• This repository has been archived on 28/Jul/2022
  • Stars
    star
    105
  • Rank 328,196 (Top 7 %)
  • Language
    HTML
  • License
    BSD 3-Clause "New...
  • Created almost 11 years ago
  • Updated about 4 years ago

Reviews

There are no reviews yet. Be the first to send feedback to the community and the maintainers!

Repository Details

Experimental markdown processor in Haskell

Cheapskate

Note: This library is unmaintained (by me anyway). I recommend using commonmark.

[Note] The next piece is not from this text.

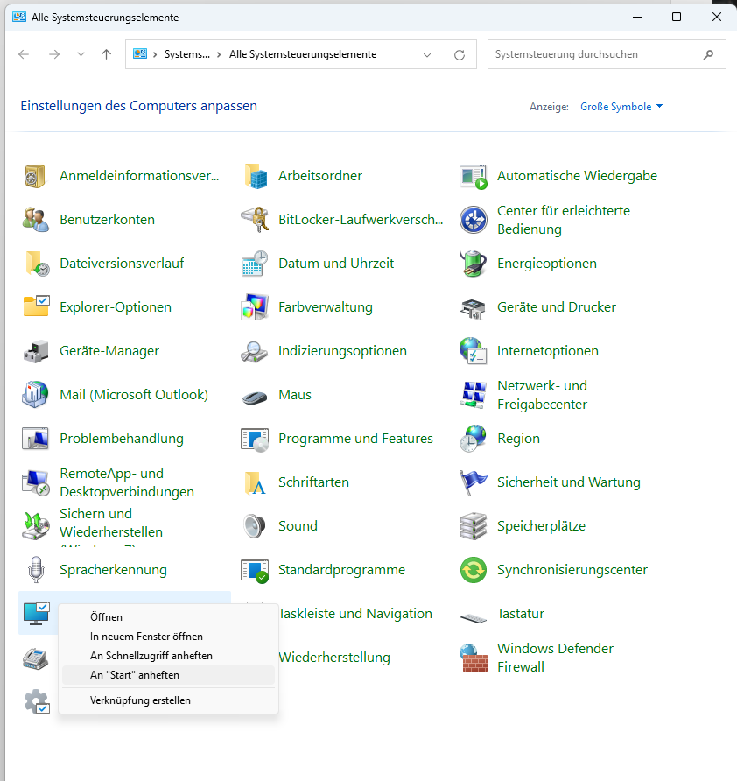Image resolution: width=737 pixels, height=781 pixels.
Task: Launch Spracherkennung from the list
Action: 115,569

This is an experimental Markdown processor in pure Haskell. (A cheapskate is always in search of the best markdown.) It aims to process Markdown efficiently and in the most forgiving possible way. It is about seven times faster than pandoc and uses a fifth the memory. It is also faster, and considerably more accurate, than the markdown package on Hackage.

There is no such thing as an invalid Markdown document. Any string of characters is valid Markdown. So the processor should finish efficiently no matter what input it gets. Garbage in should not cause an error or exponential slowdowns. This processor has been tested on many large inputs consisting of random strings of characters, with performance that is consistently linear with the input size. (Try make fuzztest.)

Installing

To build, get the Haskell Platform, then:

cabal update && cabal install

This will install both the cheapskate executable and the Haskell library. A man page can be found in man/man1 in the source.

Usage

As an executable:

cheapskate [FILE*]

As a library:

import Cheapskate
import Text.Blaze.Html

toMarkdown :: Text -> Html
toMarkdown = toHtml . markdown def

If the markdown input you are converting comes from an untrusted source (e.g. a web form), you should always set sanitize to True. This causes the generated HTML to be filtered through xss-sanitize's sanitizeBalance function. Otherwise you risk a XSS attack from raw HTML or a markdown link or image attribute attribute.

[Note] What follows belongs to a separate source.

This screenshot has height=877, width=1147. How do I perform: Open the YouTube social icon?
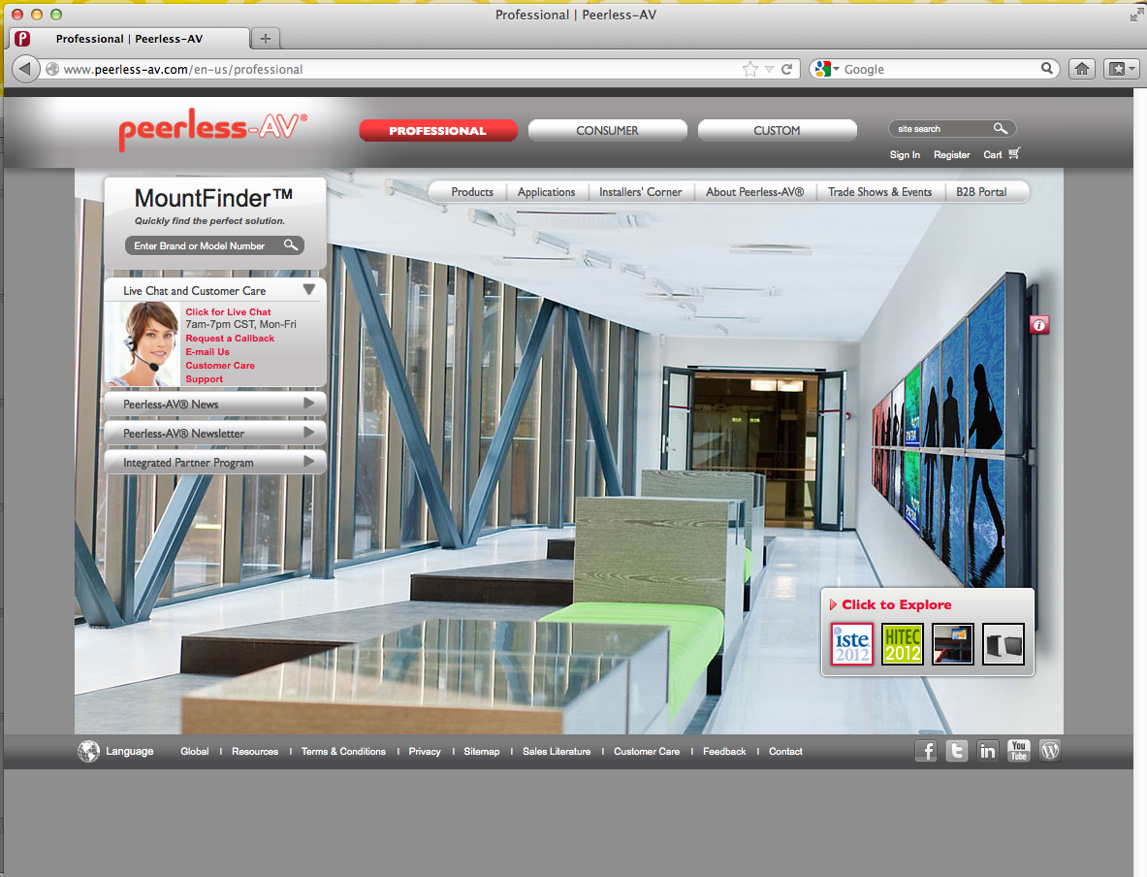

You may also wish to disallow users from entering raw HTML for aesthetic, rather than security reasons. In that case, set allowRawHtml to False, but let sanitize stay True, since it still affects attributes coming from markdown links and images.

Manipulating the parsed document

You can manipulate the parsed document before rendering using the walk and walkM functions. For example, you might want to highlight code blocks using highlighting-kate:

import Data.Text as T
import Data.Text.Lazy as TL
import Cheapskate
import Text.Blaze.Html
import Text.Blaze.Html.Renderer.Text
import Text.Highlighting.Kate

markdownWithHighlighting :: Text -> Html
markdownWithHighlighting = toHtml . walk addHighlighting . markdown def

addHighlighting :: Block -> Block
addHighlighting (CodeBlock (CodeAttr lang _) t) =
  HtmlBlock (T.concat $ TL.toChunks
             $ renderHtml $ toHtml
             $ formatHtmlBlock defaultFormatOpts
             $ highlightAs (T.unpack lang) (T.unpack t))
addHighlighting x = x

Extensions

This processor adds the following Markdown extensions:

Hyperlinked URLs

All absolute URLs are automatically made into hyperlinks, where inside <> or not.

Fenced code blocks

Fenced code blocks with attributes are allowed. These begin with a line of three or more backticks or tildes, followed by an optional language name and possibly other metadata. They end with a line of backticks or tildes (the same character as started the code block) of at least the length of the starting line.

Explicit hard line breaks

A hard line break can be indicated with a backslash before a newline. The standard method of two spaces before a newline also works, but this gives a more "visible" alternative.

Backslash escapes

All ASCII symbols and punctuation marks can be backslash-escaped, not just those with a use in Markdown.

Revisions

In departs from the markdown syntax document in the following ways:

Intraword emphasis

Underscores cannot be used for word-internal emphasis. This prevents common mistakes with filenames, usernames, and indentifiers. Asterisks can still be used if word internal emphasis is needed.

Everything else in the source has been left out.